Corporate Interests Behind SB1070
Sunday, November 21, 2010 at 03:43PM I was wondering how agricultural corporations would cope with SB1070. Would they be concerned with labor shortages? How was the law passed without their concern? I was thinking about reactions similarly dramatized in the movie, A Day Without A Mexican. However, another corporate interest benefits from SB 1070. Immigrant workers would not disapear in thin air, their bodies and presence would become counted, secreted away both in bureaucratic record and physicality, and made invisible through private/public contracts for detaining/incarcerating persons charged with immigration law violations. The private prison industry possesses a profit motive and work through lobbyiests to support legislators in favor of the legislation with donations. A spokesperson from the private prison industry sits on the American Legislative Exchange Council Taskforce, the entity that wrote the SB 1070 legislation (specifically one member being the Corrections Corporation of America, a corporation that locks up the most immigrants charged on immigration violations).
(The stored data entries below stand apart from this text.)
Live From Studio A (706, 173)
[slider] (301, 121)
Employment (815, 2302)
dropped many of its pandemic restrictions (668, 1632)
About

This is described in an NPR report: "How Corporate Interests Got SB 1070 passed." The Federal Government pays more to private and public jail and prison systems to warehouse immigrant persons than states pay for persons charged and incarcerated for state criminal violations. At the same time these incarceration systems provide much less services to immigrants at these incarceration facilities and receive less oversight of conditions within which immigrants are forced live. (See Brotherton & Kretsedemas, 2008)
http://www.npr.org/templates/story/story.php?storyId=131191523
References
Arau, S. (Director), & Von Damm Montes, E. (Executive Producer). (2004). A day without a Mexican (Motion picture). U.S.: Eye on the Ball Films.
Brotherton, D.C., & Kretsedemas, P. (2008). Keeping out the Other: A critical introduction to immigration enforcement today. NY: Columbia University Press.